Also for 2.6.36, Nick changed the global vfsmount_lock into a brlock. This lock protects the tree of mounted filesystems; it must be acquired (in a read-only mode) whenever a pathname lookup crosses from one mount point to the next. Write access is only needed when filesystems are mounted or unmounted - again, an uncommon occurrence on most systems. Nick warns that this change is unlikely to speed up most workloads now - indeed, it may slow some down slightly - but its value will become clearer when some of the other bottlenecks are taken care of.

Aside from a few smaller changes, that is where VFS scalability work stops for the 2.6.36 development cycle. The more complicated work - dealing with dcache_lock in particular - will go through a few more months of testing before it is pushed toward the mainline. Then, perhaps, we'll see Linus in a proper shade of pink.

Comments (1 posted)

An API for user-space access to kernel cryptography

By Jake Edge
August 25, 2010

Adding an interface for user space to be able to access the kernel crypto subsystem—along with any hardware acceleration available—seems like a reasonable idea at first blush. But adding a huge chunk of formerly user-space code to the kernel to implement additional cryptographic algorithms, including public key cryptosystems, is likely to be difficult to sell. Coupling that with an ioctl()-based API, with pointers and variable length data, raises the barrier further still. Still, there are some good arguments for providing some kind of user-space interface to the crypto subsystem, even if the current proposal doesn't pass muster.

Miloslav Trmač posted an RFC patchset that implements the /dev/crypto user-space interface. The code is derived from cryptodev-linux, but the new implementation was largely developed by Nikos Mavrogiannopoulos. The patchset is rather large, mostly because of the inclusion of two user-space libraries for handling multi-precision integers (LibTomMath) and additional cryptographic algorithms (LibTomCrypt); some 20,000 lines of code in all. That is the current implementation, though there is mention of switching to something based on Libgcrypt, which is believed to be more scrutinized as well as more actively maintained, but is not particularly small either.

* Given instruction A *
Return the passage of the Linux kernel excerpt from "Also for 2.6.36, Nick" up to and including "Comments (1 posted)".
* Given instruction B *
Answer these questions using the Linux kernel excerpt:
(i) Which global lock did Nick change into a brlock for 2.6.36?
(ii) Who posted the RFC patchset that implements the /dev/crypto interface?
(iii) About how many lines of code does that patchset contain in all?
* Given instruction C *
Write what comes next in the Linux kernel excerpt, starting after its last sentence.
The data after the Linux kernel excerpt plays no part in this.

* Data block *
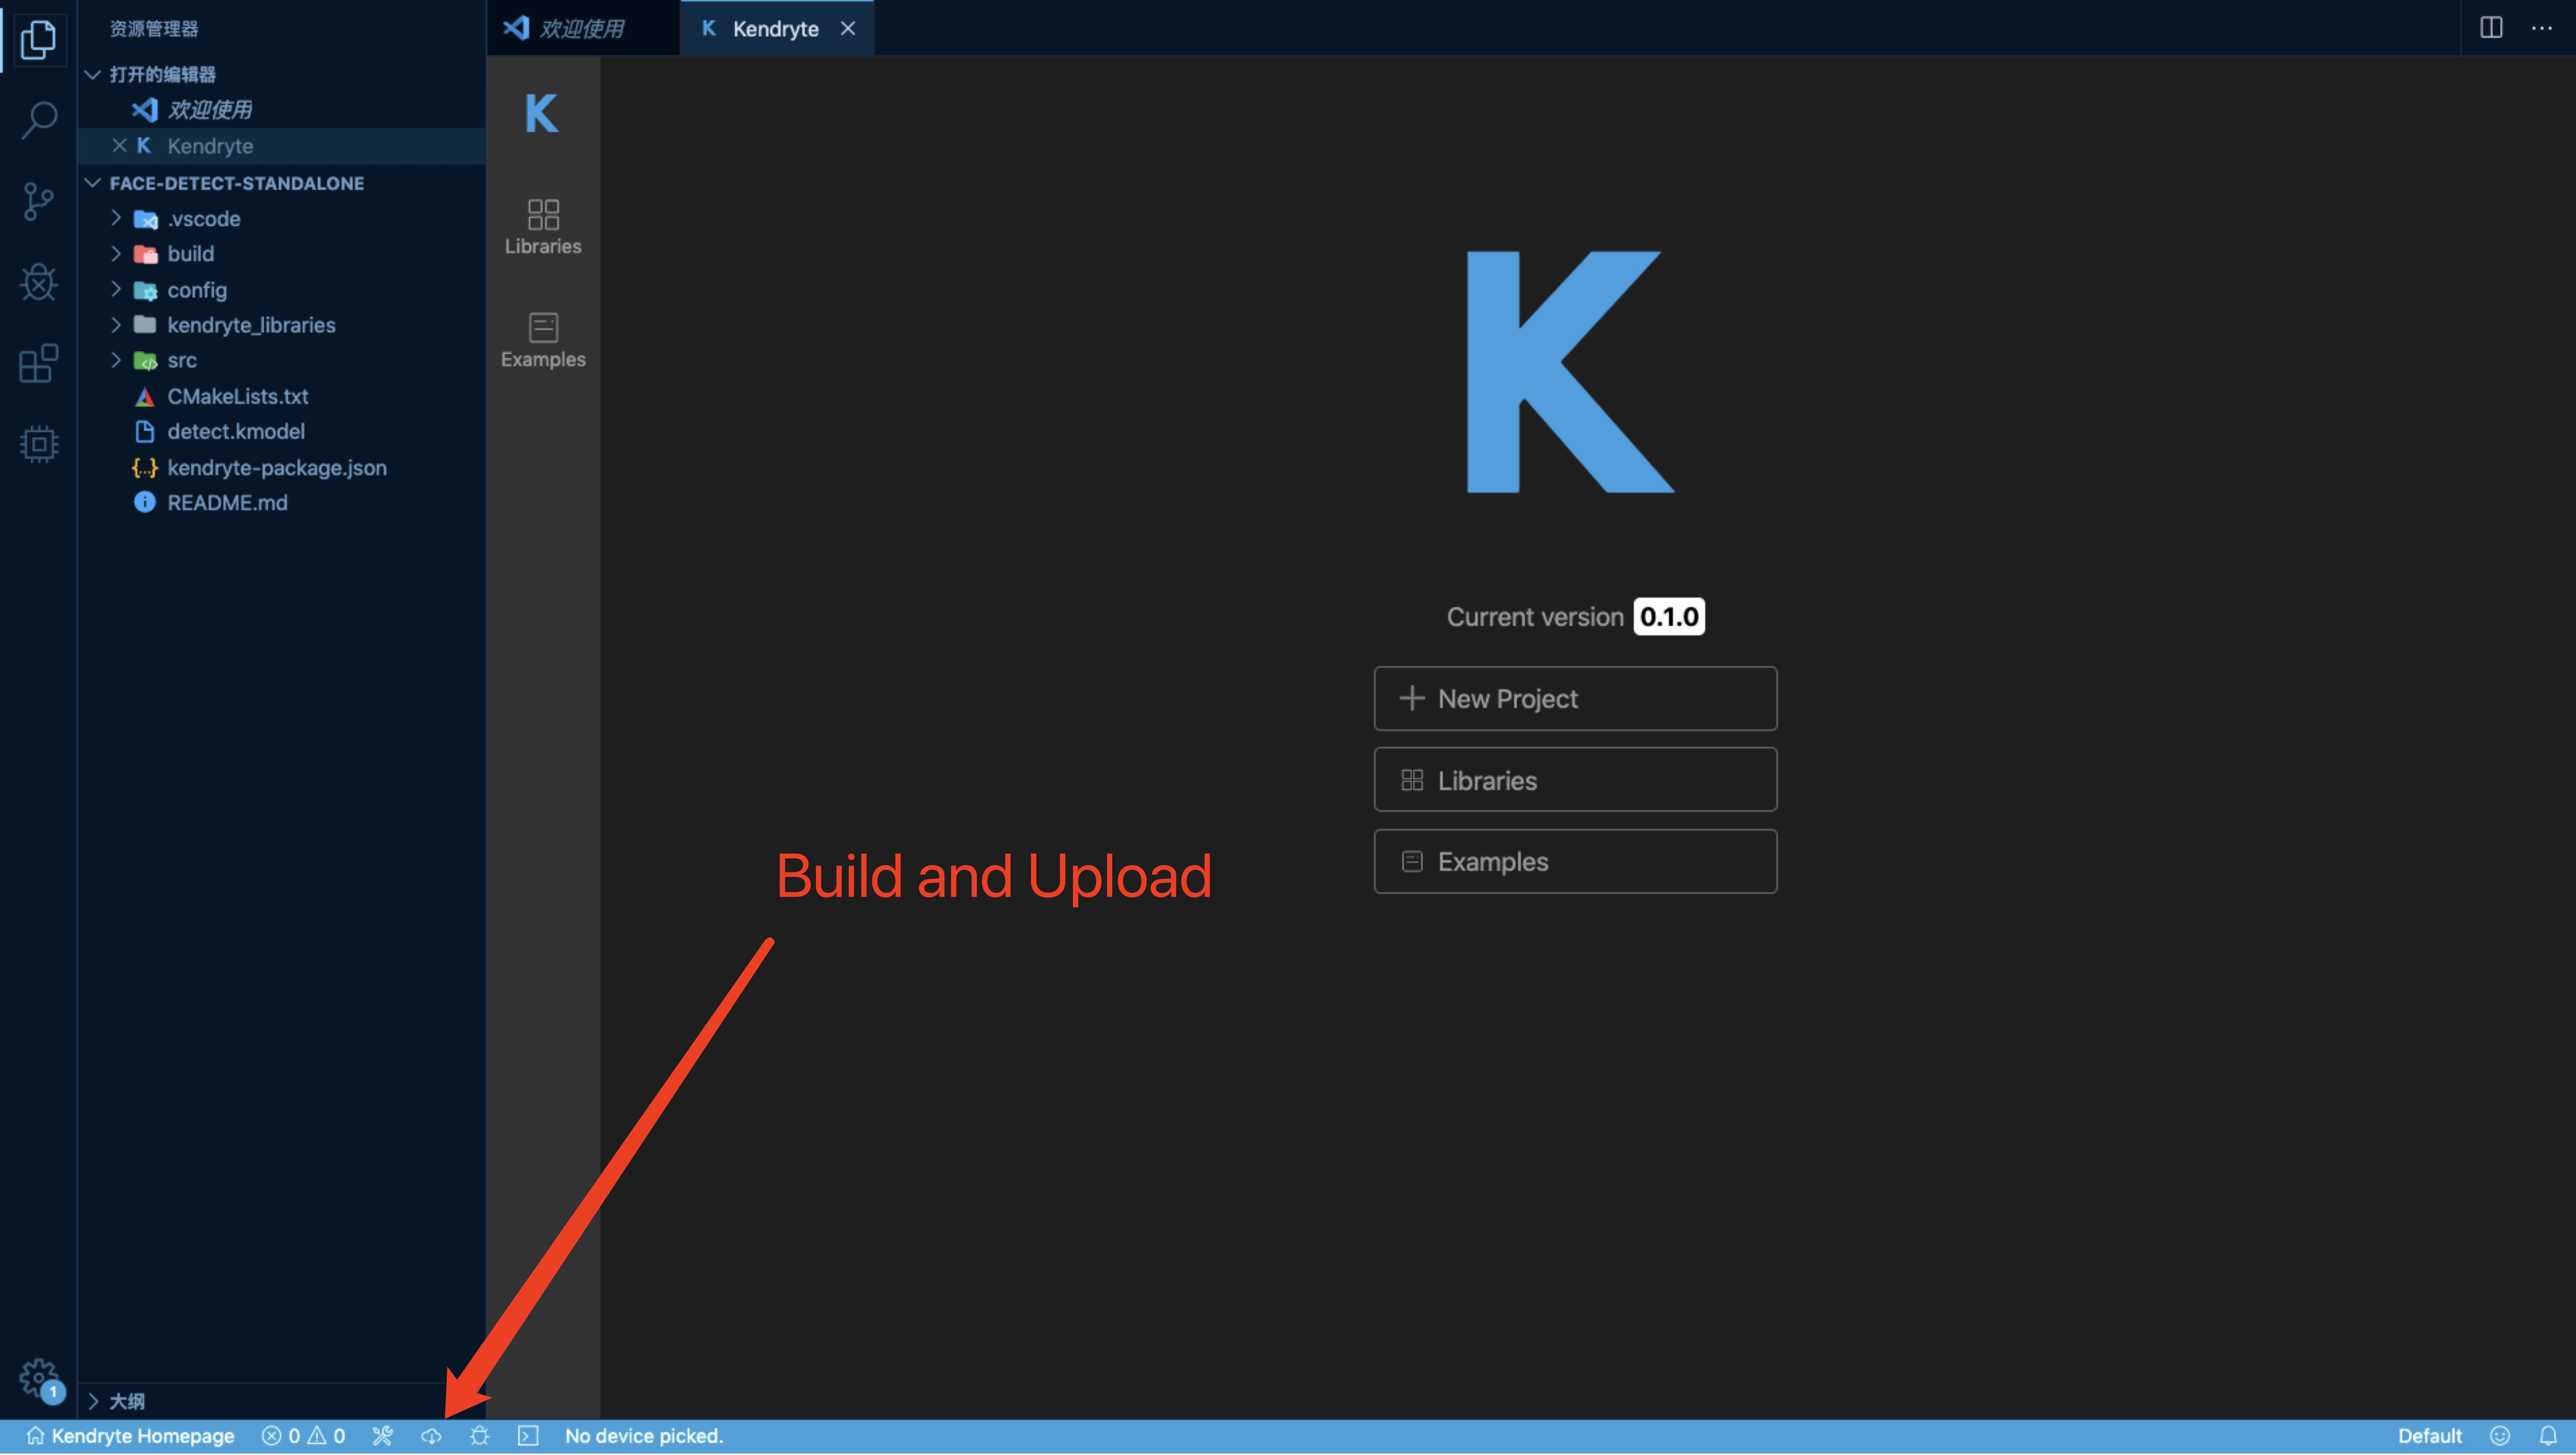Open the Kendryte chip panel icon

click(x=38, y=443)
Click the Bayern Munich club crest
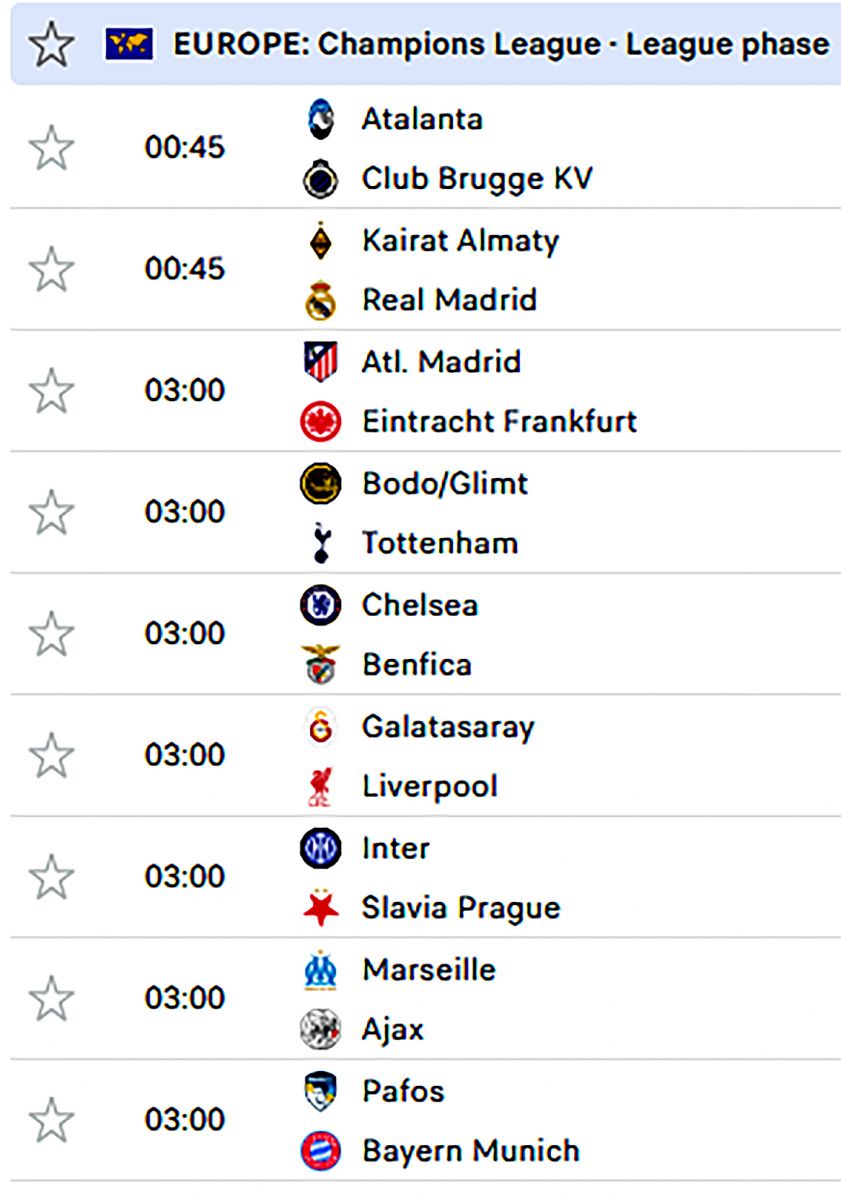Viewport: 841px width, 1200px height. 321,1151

* Exercise result A *
Also for 2.6.36, Nick changed the global vfsmount_lock into a brlock. This lock protects the tree of mounted filesystems; it must be acquired (in a read-only mode) whenever a pathname lookup crosses from one mount point to the next. Write access is only needed when filesystems are mounted or unmounted - again, an uncommon occurrence on most systems. Nick warns that this change is unlikely to speed up most workloads now - indeed, it may slow some down slightly - but its value will become clearer when some of the other bottlenecks are taken care of.

Aside from a few smaller changes, that is where VFS scalability work stops for the 2.6.36 development cycle. The more complicated work - dealing with dcache_lock in particular - will go through a few more months of testing before it is pushed toward the mainline. Then, perhaps, we'll see Linus in a proper shade of pink.

Comments (1 posted)

* Exercise result B *
(i) The global vfsmount_lock
(ii) Miloslav Trmač
(iii) Some 20,000 lines

* Exercise result C *
One of the key benefits of the new API is that keys can be handled completely within the kernel, allowing user space to do whatever encryption or decryption it needs without ever exposing the key to the application. That means that application vulnerabilities would be unable to expose any keys. The keys can also be wrapped by the kernel so that the application can receive an encrypted blob that it can store persistently to be loaded back into the kernel after a reboot.

Ted Ts'o questioned the whole idea behind the interface, specifically whether hardware acceleration would really speed things up:

more often than not, by the time you take into account the time to move the crypto context as well as the data into kernel space and back out, and after you take into account price/performance, most hardware crypto [accelerators] have marginal performance benefits; in fact, more often than not, it's a lose.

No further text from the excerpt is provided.